# Song titles game ~Part 16~



## MrsRedcap

Last answer was

You Give Me Something - James Blunt


----------



## Skybreeze

Freak Like Me -Sugababes


----------



## Princess xx

Freak n you - Jodeci


----------



## Skybreeze

I'll stand by you - Girls Aloud


----------



## Princess xx

You don't know my name - Alicia Keys


----------



## Skybreeze

Say my Name - Destinys Child


----------



## Princess xx

My  place - Nelly


----------



## Skybreeze

My my my - Armand Van helden FT Tara M


----------



## Princess xx

My Boo - Usher and Alicia Keyes


----------



## Skybreeze

My love - Whitney Housten (cant spell! lo)

------------------------------------

→ Instruction 1
Check each statement against the song titles game thread. Answer yes or no and quote the thread's deciding words.
(a) The last answer MrsRedcap gives is a James Blunt song.
(b) Princess xx credits "My Boo" to Usher alone.
(c) Skybreeze posts a Destinys Child song.
→ Instruction 2
In the song titles game thread, which act is credited with "Freak Like Me"?
→ Instruction 3
Write the next few posts of the song titles game thread, following on from its final post.
The lines have nothing to do with what follows.

→ Data extract
------------------------------------

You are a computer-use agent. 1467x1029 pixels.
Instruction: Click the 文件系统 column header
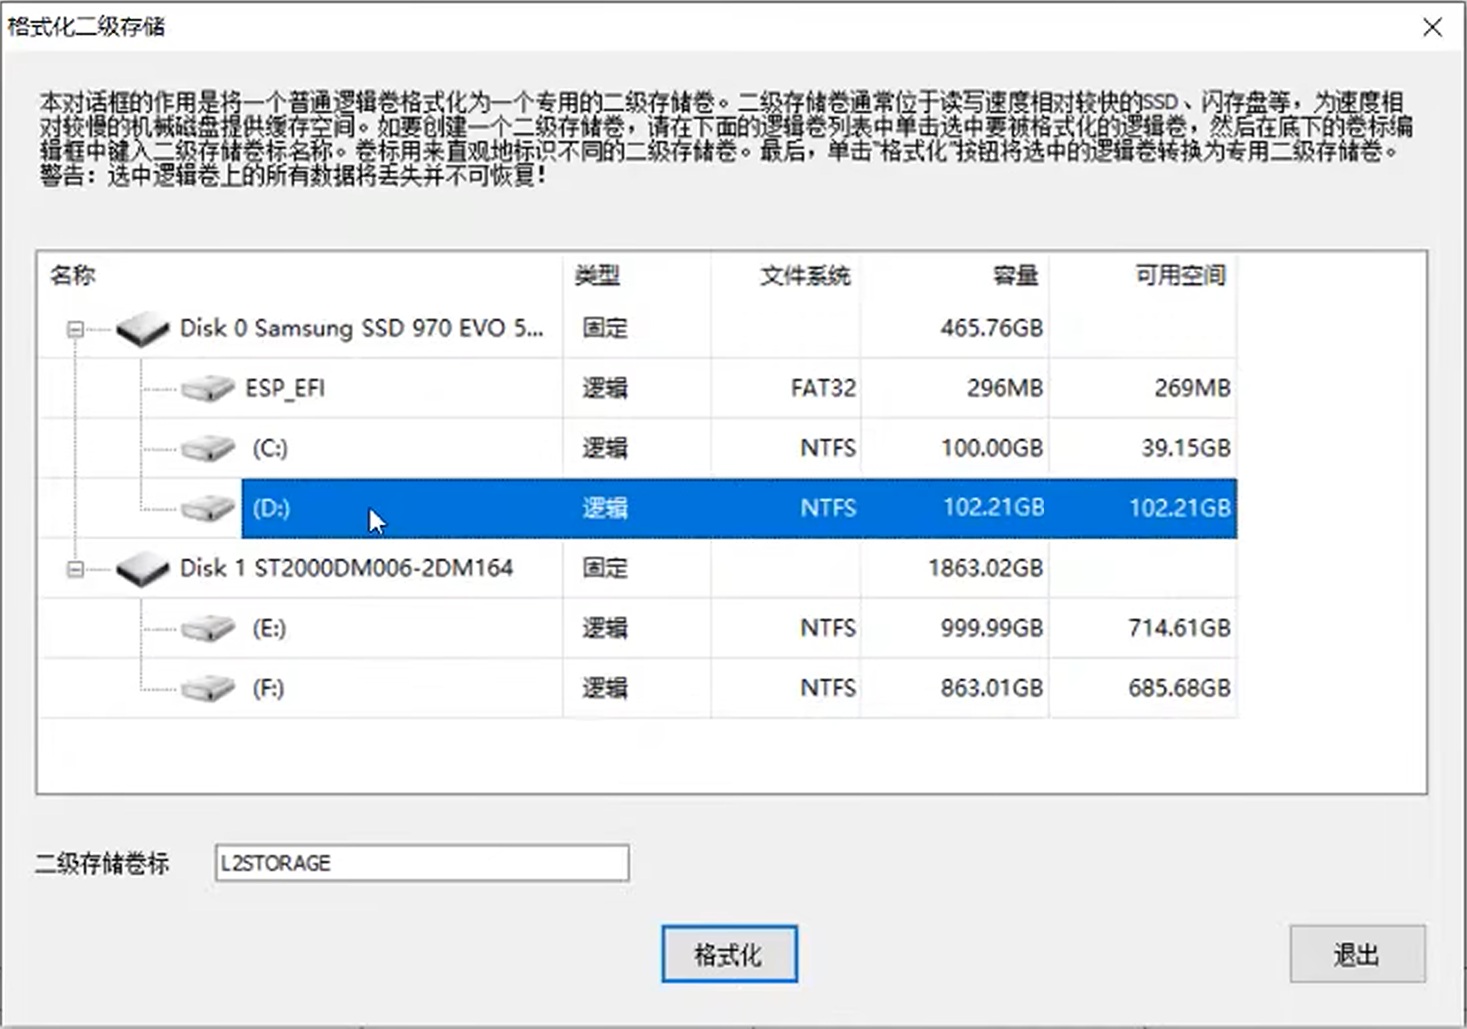pos(804,275)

------------------------------------

→ Exercise answer 1
(a) Yes: "You Give Me Something - James Blunt"
(b) No: "My Boo - Usher and Alicia Keyes"
(c) Yes: "Say my Name - Destinys Child"

→ Exercise answer 2
Sugababes

→ Exercise answer 3
----------



## Princess xx

Love  you better - LL cool J


----------



## Skybreeze

Better the devil you know! - Steps


----------



## Princess xx

Thethong song -Sisqo


----------



## Skybreeze

The way I are - Timbaland ft Keri Hilson


----------



## Princess xx

Like I love you - Justin Timberlake


----------



## Skybreeze

Love me for a reason - Boyzone


----------



## Princess xx

Oooh used to love them (memories)

Let me blow your mind - Eve and Gwen Steffani


----------



## Skybreeze

Give it to me - Timbaland, Nelly F and Justine Timberlake

LOL Princess!!!


----------



## Princess xx

All that I have to Give- Backstreet Boys


----------



## Skybreeze

I wish I was a punk rocker - Sandy Tom


----------



## Princess xx

I Try- Macy Gray


----------



## Skybreeze

I want it that way - Backstreet boys!


----------



## Princess xx

My Way- Frank Sinatra


----------



## Skybreeze

Dont mess with my man - booty Luv


----------



## Princess xx

He wasm't Man enough for me - Toni Braxton


----------



## Skybreeze

Man eater - Nelly Futardo


----------



## Princess xx

ManI feel like a woman - Shania Twain


----------



## Skybreeze

I got it from my mama - Will I Am


----------



## Princess xx

IBelieve I Can Fly - R-kelly


----------



## freespirit.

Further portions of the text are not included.